* _DATA EXCERPTS_

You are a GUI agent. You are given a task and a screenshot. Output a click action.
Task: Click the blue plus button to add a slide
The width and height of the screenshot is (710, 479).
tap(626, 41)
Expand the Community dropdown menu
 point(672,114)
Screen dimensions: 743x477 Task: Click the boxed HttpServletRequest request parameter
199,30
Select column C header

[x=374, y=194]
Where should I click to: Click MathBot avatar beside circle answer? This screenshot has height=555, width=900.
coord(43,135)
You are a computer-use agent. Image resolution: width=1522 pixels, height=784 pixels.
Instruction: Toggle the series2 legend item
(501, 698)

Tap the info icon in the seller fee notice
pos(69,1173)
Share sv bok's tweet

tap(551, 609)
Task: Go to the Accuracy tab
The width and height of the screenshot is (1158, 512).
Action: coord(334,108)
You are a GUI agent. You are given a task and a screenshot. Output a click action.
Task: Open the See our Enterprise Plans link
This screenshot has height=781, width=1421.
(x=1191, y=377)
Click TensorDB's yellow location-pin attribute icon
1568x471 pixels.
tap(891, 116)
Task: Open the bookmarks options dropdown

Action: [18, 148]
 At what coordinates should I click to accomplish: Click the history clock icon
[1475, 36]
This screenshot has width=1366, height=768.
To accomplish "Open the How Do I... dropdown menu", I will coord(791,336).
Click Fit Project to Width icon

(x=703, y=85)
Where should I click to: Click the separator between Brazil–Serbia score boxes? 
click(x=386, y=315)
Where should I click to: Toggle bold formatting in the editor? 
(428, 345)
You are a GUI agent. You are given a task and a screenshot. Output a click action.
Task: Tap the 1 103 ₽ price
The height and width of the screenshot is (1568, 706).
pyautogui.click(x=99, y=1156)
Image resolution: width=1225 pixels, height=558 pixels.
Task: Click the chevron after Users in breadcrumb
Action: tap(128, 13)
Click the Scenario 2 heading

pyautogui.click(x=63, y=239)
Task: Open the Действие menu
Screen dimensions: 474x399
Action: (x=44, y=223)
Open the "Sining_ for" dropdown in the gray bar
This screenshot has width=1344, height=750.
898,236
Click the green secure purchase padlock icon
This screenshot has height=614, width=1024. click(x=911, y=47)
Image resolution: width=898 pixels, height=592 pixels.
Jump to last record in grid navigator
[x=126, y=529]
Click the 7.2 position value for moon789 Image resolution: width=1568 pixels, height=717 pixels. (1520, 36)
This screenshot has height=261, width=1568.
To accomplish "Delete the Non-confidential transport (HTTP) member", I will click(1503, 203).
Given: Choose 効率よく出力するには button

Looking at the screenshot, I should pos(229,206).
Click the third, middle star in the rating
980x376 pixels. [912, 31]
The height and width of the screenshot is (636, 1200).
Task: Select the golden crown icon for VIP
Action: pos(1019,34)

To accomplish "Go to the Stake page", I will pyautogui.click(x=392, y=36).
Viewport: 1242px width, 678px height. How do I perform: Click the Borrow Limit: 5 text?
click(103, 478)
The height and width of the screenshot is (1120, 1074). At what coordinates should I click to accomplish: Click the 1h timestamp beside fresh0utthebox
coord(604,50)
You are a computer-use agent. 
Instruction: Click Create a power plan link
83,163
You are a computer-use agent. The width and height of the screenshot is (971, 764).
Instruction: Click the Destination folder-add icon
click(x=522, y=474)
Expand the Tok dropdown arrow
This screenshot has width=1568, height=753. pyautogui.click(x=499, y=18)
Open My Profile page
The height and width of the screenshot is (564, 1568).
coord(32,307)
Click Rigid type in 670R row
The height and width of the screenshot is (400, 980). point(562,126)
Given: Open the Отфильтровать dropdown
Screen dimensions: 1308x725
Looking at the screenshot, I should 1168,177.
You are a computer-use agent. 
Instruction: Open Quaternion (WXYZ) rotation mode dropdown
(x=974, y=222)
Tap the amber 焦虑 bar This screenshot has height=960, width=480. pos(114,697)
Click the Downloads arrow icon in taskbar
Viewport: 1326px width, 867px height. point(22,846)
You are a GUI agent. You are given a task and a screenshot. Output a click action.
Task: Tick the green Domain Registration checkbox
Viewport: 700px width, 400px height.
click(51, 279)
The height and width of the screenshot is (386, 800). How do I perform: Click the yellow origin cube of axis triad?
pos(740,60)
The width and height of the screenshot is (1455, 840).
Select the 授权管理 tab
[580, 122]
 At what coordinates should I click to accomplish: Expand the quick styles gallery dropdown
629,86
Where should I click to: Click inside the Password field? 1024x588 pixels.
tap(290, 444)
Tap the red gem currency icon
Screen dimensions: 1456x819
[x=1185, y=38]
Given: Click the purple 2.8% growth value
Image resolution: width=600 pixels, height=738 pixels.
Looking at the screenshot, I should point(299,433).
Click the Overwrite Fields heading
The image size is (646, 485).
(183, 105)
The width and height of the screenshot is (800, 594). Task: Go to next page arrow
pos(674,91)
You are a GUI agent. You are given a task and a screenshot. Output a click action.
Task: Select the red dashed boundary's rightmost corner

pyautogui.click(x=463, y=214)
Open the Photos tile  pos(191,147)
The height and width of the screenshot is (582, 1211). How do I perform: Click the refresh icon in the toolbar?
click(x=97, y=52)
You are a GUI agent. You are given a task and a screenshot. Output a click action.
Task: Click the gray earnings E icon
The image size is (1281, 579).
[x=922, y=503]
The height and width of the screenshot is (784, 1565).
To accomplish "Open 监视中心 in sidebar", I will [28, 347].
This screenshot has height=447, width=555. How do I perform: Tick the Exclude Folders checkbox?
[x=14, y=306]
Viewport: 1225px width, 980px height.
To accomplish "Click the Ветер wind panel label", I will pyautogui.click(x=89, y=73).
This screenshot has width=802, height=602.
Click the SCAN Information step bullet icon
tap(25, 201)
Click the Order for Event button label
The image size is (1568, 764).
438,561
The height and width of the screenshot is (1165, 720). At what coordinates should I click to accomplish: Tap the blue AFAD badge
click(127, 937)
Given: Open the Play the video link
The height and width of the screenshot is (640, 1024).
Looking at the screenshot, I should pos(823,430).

* _WORK REQUIRED_
Across the data above, how many lines include the word "value"? Give only the count.

* _WRITTEN ANSWER_
2